Problems to work on –
a) In the CUDA Fortran thread, what kind of arrays is the "pinned" attribute meant for?
b) Print the part of the CUDA Fortran thread that starts with "On second glance, I" and goes on through "the scalar variable).".
c) List the variables named in the opening question of the CUDA Fortran thread whose attributes it asks about.

Text block –
★ ★ ★ ★

Variable Attributes

I am trying to implement an algorithm whose pseudo code looks like below. What options are there for the attributes of the variables constvars, derivedvals, furtherderivedvals, args and which would work best?

I tried pinned, but apparently, pinned variables MUST be of allocatable type

module const
integer :: constvars
!(could as well be real/complex type)
.
.
end module const


module derivednum
use const

integer :: derivedvals
!(could as well be real/complex type)
.
.
end module derivednum

module gpuparsection
use const
use derivednum

attributes(global) subroutine dev_kernel( args )
_calculations depend on_ 
constvars
derivedvals
furtherderivedvals

end subroutine dev_kernel

subroutine callingroutine
integer :: furtherderivedvals, args
!(could as well be real/complex type)
.
.
call dev_kernel <<<  >>> ( args )
end subroutine callingroutine

end module gpuparsection

program main
use const
use derivednum
use gpuparsection

call callingroutine

end program main

__

Hi adityaks,

Constant module variables would have the “constant” attribute while device variables would have the “device” attribute. The main difference being that “constant” variables are read/write from the host but read-only on the device, while “device” variables are read/write from both. Also, “constant” variables are stored in a fast access memory area.

Note that I would recommend to avoid use of module device scalars. If they are read-only then put them in constant memory. If you do need write to them from the device, then you’ll need to worry about synchronization.

By “furtherderivedvals” I’m assuming you mean local device variables? In this case you can add the “device” attribute, but it’s implied for all variables declared in device code so is unnecessary.

On second glance, I see that you have some “furtherderivedvals” in the host calling routine and want to access them in the device code. This wont work due to scoping. They need to be passed as an argument or be put in a module.

For args, you can only pass in “device” variables or host scalars by value (i.e. add the “value” attribute to the local device declaration of the scalar variable).

The “pinned” attribute is for host allocatable arrays. You still need to create a corresponding device array and copy the host array to the device array before it can be used in device code. The “pinned” attribute simply requests that the host memory be pinned in physical memory and not swapped out to virtual memory. This saves an extra host-to-host copy.

Hope this helps,
Mat

Hi Mat,

Thanks for the explanations.

Went through your answer and prepared a 2nd iteration. I didn’t get the terminology when you say

module device scalars> . If they are read-only then put them in constant memory. If you do need write to them from the device, then you’ll need to worry about synchronization.

Can you point out which part of the 1st iteration (or the 2nd below, whichever) relates to module device scalars. By scalars, you mean a single value variable such as constvalN and derivedvalN (in contrast to arrays and derived data types) ?

The 2nd iteration is below. Please suggest if the attributes and assignments are proper.

! This is a pseudo code which resembles the fortran implementation of an algorithm.
! This is to understand CUDA functionalities and develop a CUDA Fortran version of the code.

! val = func(args) is used in the mathematical sense. 
! Could be anything from a binary operation among args to a function/subroutine call that will set the value for val.

! N is used in algebraic sense. N can be any positive integer. So constvarN could be constvar1/constvar34..

★ ★ ★ ★

Given information –
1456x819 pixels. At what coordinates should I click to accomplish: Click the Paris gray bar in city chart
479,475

★ ★ ★ ★

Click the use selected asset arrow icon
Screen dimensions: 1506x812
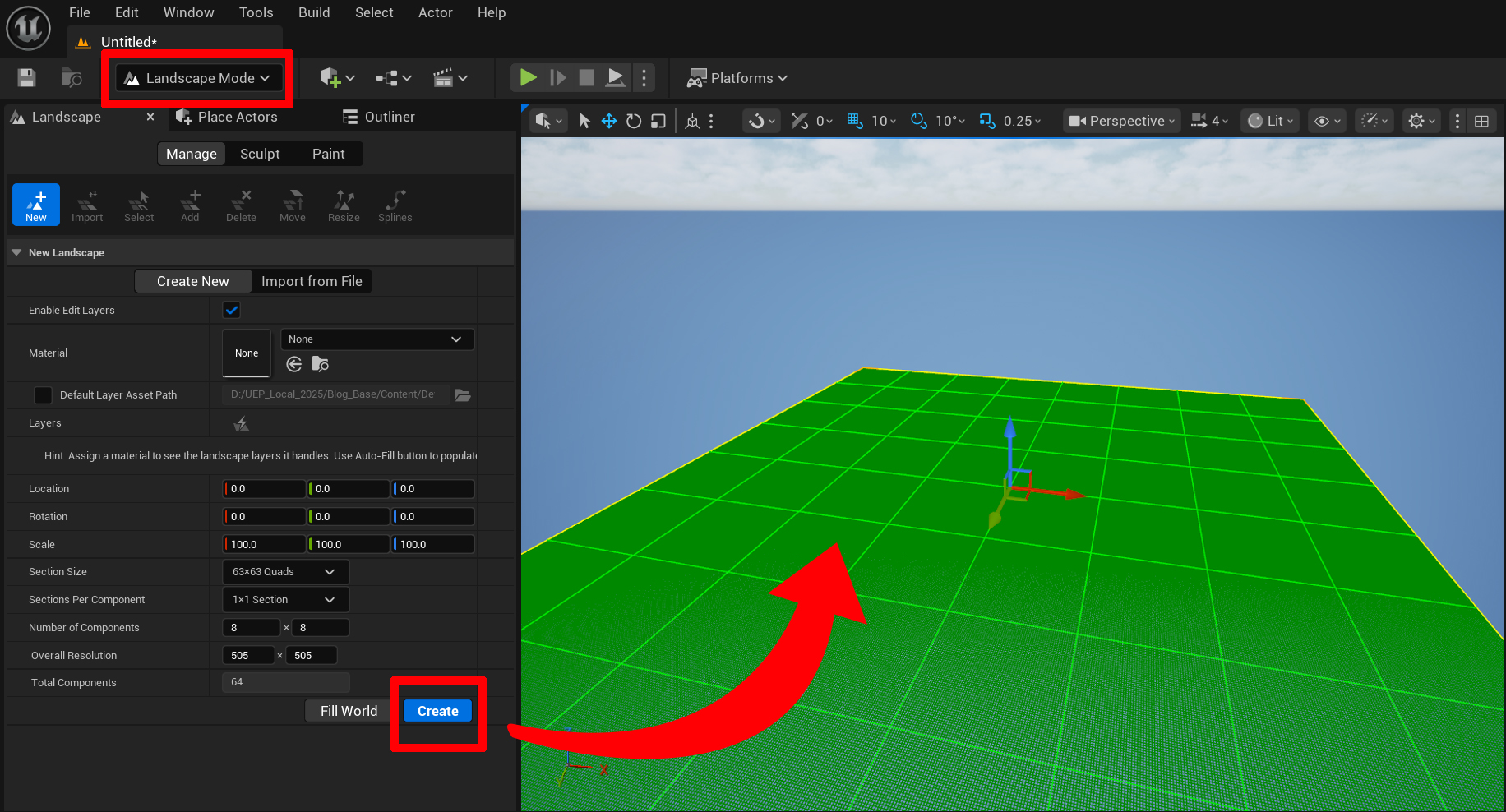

★ ★ ★ ★

Outputs by task –
a) Host allocatable arrays.

b)
On second glance, I see that you have some “furtherderivedvals” in the host calling routine and want to access them in the device code. This wont work due to scoping. They need to be passed as an argument or be put in a module.

For args, you can only pass in “device” variables or host scalars by value (i.e. add the “value” attribute to the local device declaration of the scalar variable).

c) constvars, derivedvals, furtherderivedvals, args